Extracted records —
◇ ◇ ◇ ◇

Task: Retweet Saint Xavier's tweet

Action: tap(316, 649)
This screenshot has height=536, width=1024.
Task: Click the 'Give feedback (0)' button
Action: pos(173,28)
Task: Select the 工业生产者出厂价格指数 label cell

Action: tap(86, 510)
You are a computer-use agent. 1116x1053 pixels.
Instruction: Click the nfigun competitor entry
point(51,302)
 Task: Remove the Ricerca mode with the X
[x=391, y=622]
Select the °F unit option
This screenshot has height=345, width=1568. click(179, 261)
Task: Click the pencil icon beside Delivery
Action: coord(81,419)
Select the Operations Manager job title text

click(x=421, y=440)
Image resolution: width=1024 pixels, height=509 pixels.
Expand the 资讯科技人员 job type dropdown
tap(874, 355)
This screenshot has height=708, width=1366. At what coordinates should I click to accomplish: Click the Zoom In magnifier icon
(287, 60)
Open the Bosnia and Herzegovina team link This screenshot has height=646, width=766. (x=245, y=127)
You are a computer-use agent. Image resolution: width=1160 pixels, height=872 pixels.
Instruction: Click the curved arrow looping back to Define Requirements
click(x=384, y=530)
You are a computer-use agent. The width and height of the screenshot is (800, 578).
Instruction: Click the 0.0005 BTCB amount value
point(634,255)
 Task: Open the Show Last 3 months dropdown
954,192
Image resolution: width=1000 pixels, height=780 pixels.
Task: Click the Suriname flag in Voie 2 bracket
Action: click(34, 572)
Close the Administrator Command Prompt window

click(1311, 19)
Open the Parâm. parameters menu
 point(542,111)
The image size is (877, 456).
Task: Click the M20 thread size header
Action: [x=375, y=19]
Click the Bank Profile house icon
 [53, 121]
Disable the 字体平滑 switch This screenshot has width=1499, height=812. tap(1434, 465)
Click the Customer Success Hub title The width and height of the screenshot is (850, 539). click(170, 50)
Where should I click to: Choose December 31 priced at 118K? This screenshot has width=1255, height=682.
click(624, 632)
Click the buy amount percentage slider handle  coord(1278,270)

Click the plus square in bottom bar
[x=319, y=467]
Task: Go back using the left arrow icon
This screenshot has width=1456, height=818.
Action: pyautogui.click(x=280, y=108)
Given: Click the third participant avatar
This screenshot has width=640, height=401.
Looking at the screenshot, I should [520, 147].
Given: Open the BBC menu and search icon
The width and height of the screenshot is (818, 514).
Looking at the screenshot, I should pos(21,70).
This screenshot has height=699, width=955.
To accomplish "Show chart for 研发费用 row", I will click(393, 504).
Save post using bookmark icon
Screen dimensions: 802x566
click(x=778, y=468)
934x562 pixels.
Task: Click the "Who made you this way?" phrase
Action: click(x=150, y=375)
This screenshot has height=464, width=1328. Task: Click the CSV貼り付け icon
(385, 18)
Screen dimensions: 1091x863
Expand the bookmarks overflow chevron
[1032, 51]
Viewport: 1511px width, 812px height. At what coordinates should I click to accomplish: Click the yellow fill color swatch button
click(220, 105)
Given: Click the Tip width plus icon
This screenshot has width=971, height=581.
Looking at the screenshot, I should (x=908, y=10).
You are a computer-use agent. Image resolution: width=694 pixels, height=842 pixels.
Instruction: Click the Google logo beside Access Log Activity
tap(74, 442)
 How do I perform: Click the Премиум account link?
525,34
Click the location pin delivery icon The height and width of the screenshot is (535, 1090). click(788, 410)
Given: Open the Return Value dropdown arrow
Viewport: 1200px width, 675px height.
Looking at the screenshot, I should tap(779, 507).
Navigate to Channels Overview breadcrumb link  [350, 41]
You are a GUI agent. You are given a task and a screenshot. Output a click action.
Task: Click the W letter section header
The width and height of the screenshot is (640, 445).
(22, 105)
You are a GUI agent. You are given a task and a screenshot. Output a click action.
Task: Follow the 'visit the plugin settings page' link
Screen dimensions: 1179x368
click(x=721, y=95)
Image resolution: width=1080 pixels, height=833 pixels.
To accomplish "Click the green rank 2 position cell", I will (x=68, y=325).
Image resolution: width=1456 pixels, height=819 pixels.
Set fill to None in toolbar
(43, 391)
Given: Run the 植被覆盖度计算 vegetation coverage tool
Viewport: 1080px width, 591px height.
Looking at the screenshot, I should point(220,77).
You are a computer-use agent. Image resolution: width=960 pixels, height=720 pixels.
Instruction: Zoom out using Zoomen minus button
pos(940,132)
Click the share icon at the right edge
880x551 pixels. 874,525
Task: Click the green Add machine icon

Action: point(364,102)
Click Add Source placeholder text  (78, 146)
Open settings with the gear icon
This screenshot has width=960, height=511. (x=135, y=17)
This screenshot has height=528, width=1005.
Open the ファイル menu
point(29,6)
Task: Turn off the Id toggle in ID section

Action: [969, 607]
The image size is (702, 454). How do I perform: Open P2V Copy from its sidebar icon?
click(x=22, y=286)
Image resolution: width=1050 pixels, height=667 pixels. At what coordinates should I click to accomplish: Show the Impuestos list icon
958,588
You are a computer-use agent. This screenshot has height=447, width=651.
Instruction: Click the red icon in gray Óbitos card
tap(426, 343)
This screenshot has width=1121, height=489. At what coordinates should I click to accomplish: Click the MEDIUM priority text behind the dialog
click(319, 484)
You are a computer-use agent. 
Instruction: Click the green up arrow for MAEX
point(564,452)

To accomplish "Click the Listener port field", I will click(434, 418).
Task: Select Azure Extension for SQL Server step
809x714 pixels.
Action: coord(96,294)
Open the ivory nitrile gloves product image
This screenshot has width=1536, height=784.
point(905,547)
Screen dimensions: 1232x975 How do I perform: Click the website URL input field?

◇ ◇ ◇ ◇

TASK BRIEF —
Of the entries above, repeat exactly the lines between the line with "Instruction: Click the nfigun" and the line with "Open the Bosnia", inclusive, and no others.

COMPLETED EXERCISE —
Instruction: Click the nfigun competitor entry
point(51,302)
 Task: Remove the Ricerca mode with the X
[x=391, y=622]
Select the °F unit option
This screenshot has height=345, width=1568. click(179, 261)
Task: Click the pencil icon beside Delivery
Action: coord(81,419)
Select the Operations Manager job title text

click(x=421, y=440)
Image resolution: width=1024 pixels, height=509 pixels.
Expand the 资讯科技人员 job type dropdown
tap(874, 355)
This screenshot has height=708, width=1366. At what coordinates should I click to accomplish: Click the Zoom In magnifier icon
(287, 60)
Open the Bosnia and Herzegovina team link This screenshot has height=646, width=766. (x=245, y=127)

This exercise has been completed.